Satu Balon Bupati Solok Dinyatakan TMS

Metro-482 hit 14-09-2020 20:15
Ilustrasi.
Ilustrasi.

Penulis: Amazwar Ismail | Editor: MN. Putra

Padang, Arunala - Satu dari empat orang bakal calon (Balon) Bupati Solok, Iriadi dinyatakan tidak memenuhi syarat (TMS) oleh Komisi Pemilihan Umum (KPU) Kabupaten Solok.

Putusan TMS bagi balon ini ditetapkan KPU Kabupaten Solok setelah menggelar rapat pleno penetapan hasil penelitian administrasi syarat calon dan hasil pemeriksaan kesehatan pasangan calon Bupati dan Wakil Bupati Solok, Minggu (13/9).

"Memang ada satu dari empat balon bupati itu yang TMS. Itu berdasarkan hasil pemeriksaan kesehatan yang direkomendasikan tim medis kepada KPU terhadap balon bupati yang diusung koalisi partai Demokrat, Hanura dan PDIP itu," kata Ketua KPU Kabupaten Solok, Gadis saat dihubungi Arunala.com , Senin siang (14/9).

Baca Juga

Dari hasil rekomendasi yang diterima dari tim medis, sebut Gadis, tidak dijelaskan secara rinci persoalan-persoalan apa yang dialami balon bupati itu.

"Kami hanya menerima hasil kesimpulan tim medis itu pasca-pemeriksaan kesehatan balon ini, dan kesimpulannya ada gangguan kesehatan jasmaninya, dan bukan akibat narkorba atau rohani," terang Gadis.

Ditanya dengan TMS satu balon bupati itu akan menggugurkan pencalonan yang diusung koalisi partai Demokrat, Hanura dan PDIP itu?

Untuk hal ini Gadis menjawab sesuai ketentuan PKPU No.1 Tahun 2020 yang sebagai mana diubah menjadi PKPU No. 9 Tahun 2020, dimana parpol dapat mengganti calon yang dinyatakan TMS.

"Untuk partai pengusung yang mengganti calon, diberi waktu 14 - 16 September ini.
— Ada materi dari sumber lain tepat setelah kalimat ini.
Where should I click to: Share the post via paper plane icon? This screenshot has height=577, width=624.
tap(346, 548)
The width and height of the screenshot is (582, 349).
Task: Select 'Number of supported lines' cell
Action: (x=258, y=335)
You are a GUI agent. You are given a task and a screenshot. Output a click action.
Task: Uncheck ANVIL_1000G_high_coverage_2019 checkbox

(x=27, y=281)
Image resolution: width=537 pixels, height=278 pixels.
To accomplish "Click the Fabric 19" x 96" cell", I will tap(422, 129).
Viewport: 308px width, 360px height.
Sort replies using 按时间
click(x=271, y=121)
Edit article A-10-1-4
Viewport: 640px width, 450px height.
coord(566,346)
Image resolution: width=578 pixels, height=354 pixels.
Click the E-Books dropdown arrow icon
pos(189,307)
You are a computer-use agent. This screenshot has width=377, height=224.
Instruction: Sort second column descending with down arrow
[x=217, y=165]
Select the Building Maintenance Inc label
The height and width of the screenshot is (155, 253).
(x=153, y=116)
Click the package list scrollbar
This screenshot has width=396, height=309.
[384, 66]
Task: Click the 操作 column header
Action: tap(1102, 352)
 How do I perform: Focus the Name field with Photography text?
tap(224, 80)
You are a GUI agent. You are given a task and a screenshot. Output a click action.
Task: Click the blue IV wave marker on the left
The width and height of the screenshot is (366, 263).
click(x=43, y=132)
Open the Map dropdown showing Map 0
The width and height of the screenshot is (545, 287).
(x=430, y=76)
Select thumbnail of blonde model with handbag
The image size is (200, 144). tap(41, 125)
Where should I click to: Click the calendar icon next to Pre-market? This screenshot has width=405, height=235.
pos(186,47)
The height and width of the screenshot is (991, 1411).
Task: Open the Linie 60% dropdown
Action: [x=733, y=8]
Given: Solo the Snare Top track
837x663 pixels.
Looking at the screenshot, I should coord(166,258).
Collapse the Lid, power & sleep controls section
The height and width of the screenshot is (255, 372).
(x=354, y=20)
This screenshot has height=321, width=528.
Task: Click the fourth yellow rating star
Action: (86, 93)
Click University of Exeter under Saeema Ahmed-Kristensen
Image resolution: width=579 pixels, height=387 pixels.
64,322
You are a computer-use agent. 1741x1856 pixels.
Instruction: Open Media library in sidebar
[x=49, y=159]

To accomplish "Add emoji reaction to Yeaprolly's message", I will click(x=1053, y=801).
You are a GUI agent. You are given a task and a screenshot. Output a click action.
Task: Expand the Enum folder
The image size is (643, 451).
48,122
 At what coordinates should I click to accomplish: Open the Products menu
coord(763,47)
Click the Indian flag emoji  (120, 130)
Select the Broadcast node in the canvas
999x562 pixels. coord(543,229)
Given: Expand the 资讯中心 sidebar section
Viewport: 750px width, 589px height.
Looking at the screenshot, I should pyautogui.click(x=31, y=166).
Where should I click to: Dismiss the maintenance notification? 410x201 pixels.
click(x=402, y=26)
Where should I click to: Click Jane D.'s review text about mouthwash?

Sekaligus harus memasukkan syarat calonnya untuk kemudian diverifikasi oleh KPU," tukas Gadis lagi.

Dia juga menyampaikan, pihaknya sudah memberitahukan perihal balon bupati yang TMS itu dengan harapan hal itu bisa ditindaklanjuti koalisi partai yang mengusungnya.

Pada Pilkada Kabupaten Solok 2020 ini, Balon Bupati Iriadi ini berpasangan dengan Agus Syahdeman sebagai balon wakil bupati.

Dikonfirmasi terpisah, Ketua DPD Partai Demokrat Sumbar, Mulyadi yang kebetulan hadir di KPU Sumbar, Senin sore (14/9), guna mengikuti rapat pleno KPU menyangkut hasil penelitian berkas administrasi bakon gubernur/wakil gubernur menyebutkan dirinya belum mendapat kabar dari DPC Demokrat Kabupaten Solok.

"Saat ini saya sedang menunggu laporan dari pengurus DPC Demokrat Kabupaten Solok itu. Jika ada calon yang syaratnya diperbaiki, ya perbaiki. Yang lain berkaitan dengan administrasi saka, tidak ada yang substansial," kata Mulyadi.